During my first days while working in the Ebareni beer hall it seemed like a pretty fine job because I needed money and I was young. I will say I was one of those people who could sell you anything. In the beginning I did a lot of travelling, as my job required.

Traditionally, Zulu men were the ones who drank ukhamba [Zulu sorghum beer], and it was so in this place. As time progressed I started to brew and deliver this beer called utshwala be-yeast. Since it was brewed by means of yeast it only took a few hours to be ready. By the time we opened the shop in the morning it was ready for consumption. This happened on a daily basis.

I had to taste it every day before it was sold, even though I was not a drinker at that time. I became an addict afterwards and I began to feel sick around the abdominal section of my body. Many men who drank the beer were swollen and used to pee in their pants. This was not seen as a problem within the beer hall.

Other men would tease the drunken ones as weak.

The trouble started when the man went home after drinking. He would suffer from a continuously running stomach with a bad smell. It was torture to use the toilet after he had used it. This beer killed people.

You see, white man’s beer was not for black people. Utshwala besizulu had more value to the Zulu nation. In this area family men would sit under a tree with a beer calabash, ukhamba lwesiZulu, and have discussions and debates about their area and about life as whole. It was in our culture even to talk to our ancestors using the same Zulu beer, utshwala besiZulu. Why was it criminalised?

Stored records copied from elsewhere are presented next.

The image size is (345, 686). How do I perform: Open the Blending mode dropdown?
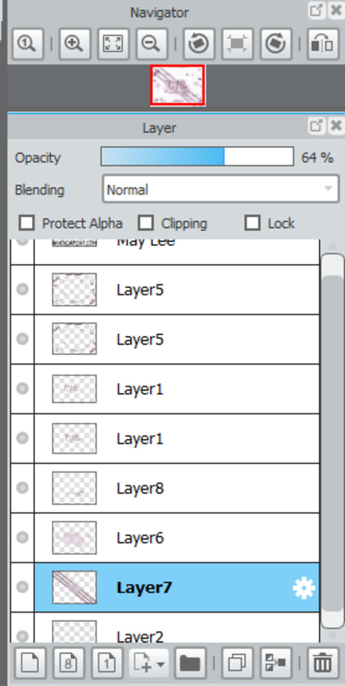[221, 189]
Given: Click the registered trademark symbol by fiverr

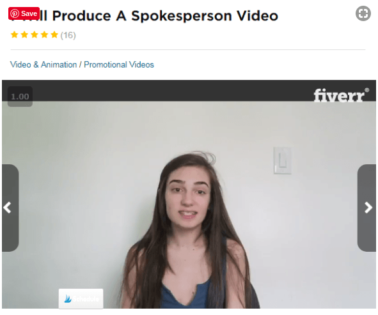Looking at the screenshot, I should [366, 90].
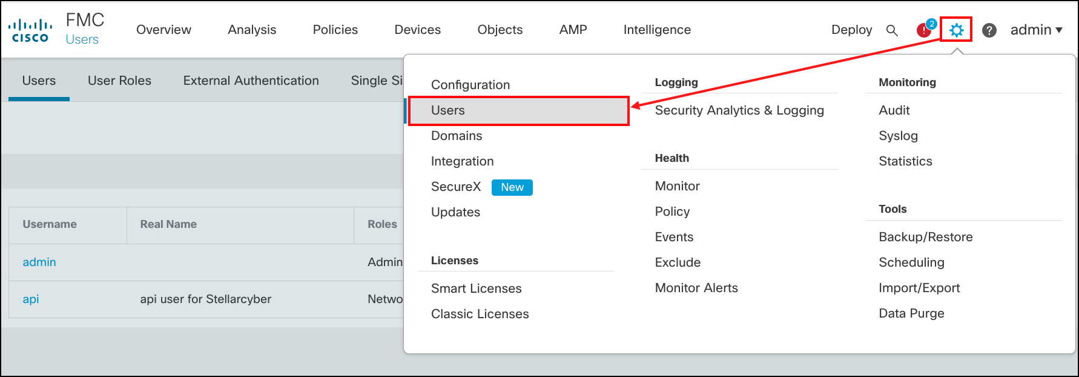Open the red notifications alert icon
Screen dimensions: 1079x377
click(924, 30)
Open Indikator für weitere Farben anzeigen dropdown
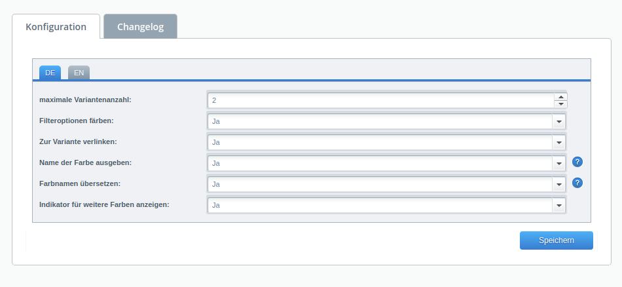This screenshot has height=287, width=622. (x=559, y=205)
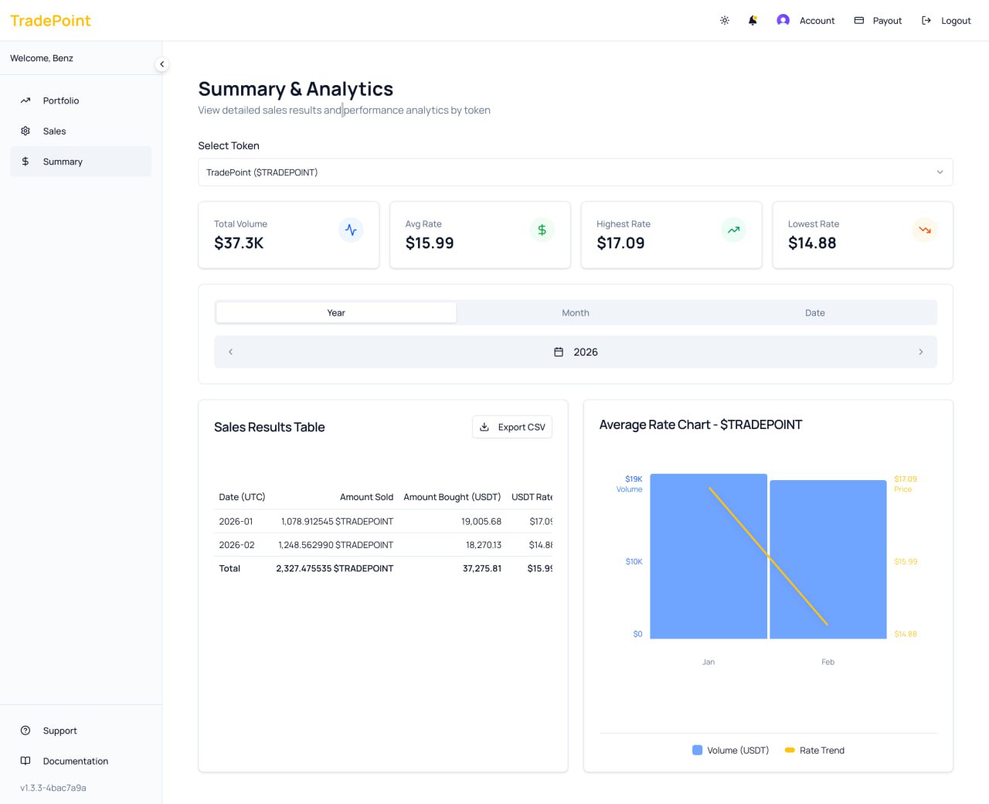Click the Volume (USDT) legend swatch
The height and width of the screenshot is (804, 989).
697,750
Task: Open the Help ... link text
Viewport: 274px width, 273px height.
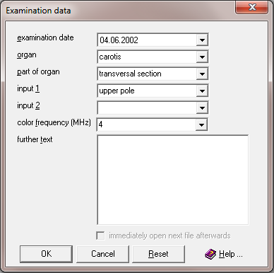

Through talks held in the tree’s shade ways for a prosperous community would be paved. I think that caused insecurity among whites who criminalised it. They killed our people and their culture with their slow, poisonous drink.

Because we were brainwashed we took their poison and made it our own. It gives me great discomfort to see that this legacy of poisonous beer lives on among our community.

A few houses away from the old beer hall people are making money with this white poisonous drink. Our young people have turned into old people because of this.

I tell this story because of the courage of the women who fought for the closure of these beer halls in 1979. If it was not for them, including my wife, complaining about the sickness it brought to their husbands, I would not have been fortunate enough to see the first democratic election in our country. I could not bear children because of this beer hall, but I am glad to be alive today. After the day of the women’s boycott of beer halls, everything changed and, I can say, for the better.

• Mr Mavimbela worked in the beer hall from 1978 to 1979. He went to school in Georgetown in Edendale until Form 2 and went to work in Johannesburg on the gold mines, for beverage companies and other firms. He is currently on a state old-age pension.

After leaving the beer hall, Mavimbela sold vegetables and fruit to the community. Later he bought buses to transport people in and around Edendale. Although this business has stopped, Mavimbela is happy that he found something else to do that was helping his community and not destroying it, like the beer hall and utshwala be-yeast.

• Extract taken from “Edendale beerhall and the destruction of the ‘natives’ in the 1970s: the confession of Mr Mavimbela of kwaMachibisa” by Nkosingiphile Malima of Gedi with Reverend Radikobo Ntsimane of Sinomlando, University of KwaZulu-Natal.